REQUIRED ACTION: Start with the first line of the records below. Output each line exactly, ending with the one that contains "Click the latest data point marker on chart".

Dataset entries

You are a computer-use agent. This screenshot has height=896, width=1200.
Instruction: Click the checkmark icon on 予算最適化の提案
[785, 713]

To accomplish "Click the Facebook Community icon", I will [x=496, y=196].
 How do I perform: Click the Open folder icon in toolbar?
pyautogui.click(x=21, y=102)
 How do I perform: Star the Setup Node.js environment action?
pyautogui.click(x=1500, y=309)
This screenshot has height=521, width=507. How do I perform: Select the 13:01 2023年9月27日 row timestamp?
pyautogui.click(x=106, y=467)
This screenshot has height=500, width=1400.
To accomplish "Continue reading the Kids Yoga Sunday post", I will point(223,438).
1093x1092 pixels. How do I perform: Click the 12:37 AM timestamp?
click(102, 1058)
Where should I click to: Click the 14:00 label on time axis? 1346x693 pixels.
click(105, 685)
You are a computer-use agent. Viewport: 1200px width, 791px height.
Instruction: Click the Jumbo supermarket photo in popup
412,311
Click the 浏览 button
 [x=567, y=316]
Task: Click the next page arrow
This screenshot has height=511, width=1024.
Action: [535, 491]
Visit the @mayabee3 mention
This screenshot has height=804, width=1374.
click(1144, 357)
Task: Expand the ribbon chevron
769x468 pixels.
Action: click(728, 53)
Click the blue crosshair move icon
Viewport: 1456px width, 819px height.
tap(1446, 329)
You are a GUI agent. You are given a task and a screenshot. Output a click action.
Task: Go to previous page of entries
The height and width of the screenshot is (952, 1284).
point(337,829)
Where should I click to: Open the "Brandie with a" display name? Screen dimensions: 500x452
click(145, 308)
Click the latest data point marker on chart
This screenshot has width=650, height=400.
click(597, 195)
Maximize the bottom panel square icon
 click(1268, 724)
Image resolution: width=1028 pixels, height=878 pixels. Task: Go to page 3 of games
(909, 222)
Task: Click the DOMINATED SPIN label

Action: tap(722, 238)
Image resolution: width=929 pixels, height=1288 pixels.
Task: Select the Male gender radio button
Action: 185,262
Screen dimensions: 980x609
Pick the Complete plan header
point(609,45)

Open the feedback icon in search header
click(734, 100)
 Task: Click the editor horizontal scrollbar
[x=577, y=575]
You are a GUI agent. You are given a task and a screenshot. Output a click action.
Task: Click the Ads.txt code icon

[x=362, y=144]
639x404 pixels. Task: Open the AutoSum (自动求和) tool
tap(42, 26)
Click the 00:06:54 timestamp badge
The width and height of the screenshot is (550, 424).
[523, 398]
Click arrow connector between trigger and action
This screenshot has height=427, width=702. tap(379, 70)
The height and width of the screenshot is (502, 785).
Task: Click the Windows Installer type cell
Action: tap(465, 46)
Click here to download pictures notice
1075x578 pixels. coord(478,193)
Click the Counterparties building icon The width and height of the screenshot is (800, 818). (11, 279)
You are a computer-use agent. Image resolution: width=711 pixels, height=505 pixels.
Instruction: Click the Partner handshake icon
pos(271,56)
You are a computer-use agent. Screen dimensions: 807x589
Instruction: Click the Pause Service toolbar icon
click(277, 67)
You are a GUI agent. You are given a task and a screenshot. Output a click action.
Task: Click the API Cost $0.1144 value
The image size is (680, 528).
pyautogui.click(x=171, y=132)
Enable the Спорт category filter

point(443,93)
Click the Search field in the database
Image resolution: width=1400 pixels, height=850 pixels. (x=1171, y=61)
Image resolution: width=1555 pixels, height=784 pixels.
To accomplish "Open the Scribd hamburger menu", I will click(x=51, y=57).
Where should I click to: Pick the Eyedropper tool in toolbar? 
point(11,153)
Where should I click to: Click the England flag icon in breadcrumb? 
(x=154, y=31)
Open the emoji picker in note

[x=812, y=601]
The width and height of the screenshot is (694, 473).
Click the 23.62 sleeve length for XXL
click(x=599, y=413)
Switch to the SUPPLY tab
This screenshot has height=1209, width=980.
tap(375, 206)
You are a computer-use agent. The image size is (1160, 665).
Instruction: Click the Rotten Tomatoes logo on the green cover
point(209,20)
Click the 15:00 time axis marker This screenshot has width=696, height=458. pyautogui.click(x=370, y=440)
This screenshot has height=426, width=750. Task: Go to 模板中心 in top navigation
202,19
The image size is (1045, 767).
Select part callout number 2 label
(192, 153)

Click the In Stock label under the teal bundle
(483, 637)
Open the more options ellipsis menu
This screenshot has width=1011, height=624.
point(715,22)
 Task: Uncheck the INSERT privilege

RESULT:
You are a computer-use agent. This screenshot has height=896, width=1200.
Instruction: Click the checkmark icon on 予算最適化の提案
[785, 713]

To accomplish "Click the Facebook Community icon", I will [x=496, y=196].
 How do I perform: Click the Open folder icon in toolbar?
pyautogui.click(x=21, y=102)
 How do I perform: Star the Setup Node.js environment action?
pyautogui.click(x=1500, y=309)
This screenshot has height=521, width=507. How do I perform: Select the 13:01 2023年9月27日 row timestamp?
pyautogui.click(x=106, y=467)
This screenshot has height=500, width=1400.
To accomplish "Continue reading the Kids Yoga Sunday post", I will point(223,438).
1093x1092 pixels. How do I perform: Click the 12:37 AM timestamp?
click(102, 1058)
Where should I click to: Click the 14:00 label on time axis? 1346x693 pixels.
click(105, 685)
You are a computer-use agent. Viewport: 1200px width, 791px height.
Instruction: Click the Jumbo supermarket photo in popup
412,311
Click the 浏览 button
 [x=567, y=316]
Task: Click the next page arrow
This screenshot has height=511, width=1024.
Action: [535, 491]
Visit the @mayabee3 mention
This screenshot has height=804, width=1374.
click(1144, 357)
Task: Expand the ribbon chevron
769x468 pixels.
Action: click(728, 53)
Click the blue crosshair move icon
Viewport: 1456px width, 819px height.
tap(1446, 329)
You are a GUI agent. You are given a task and a screenshot. Output a click action.
Task: Go to previous page of entries
The height and width of the screenshot is (952, 1284).
point(337,829)
Where should I click to: Open the "Brandie with a" display name? Screen dimensions: 500x452
click(145, 308)
Click the latest data point marker on chart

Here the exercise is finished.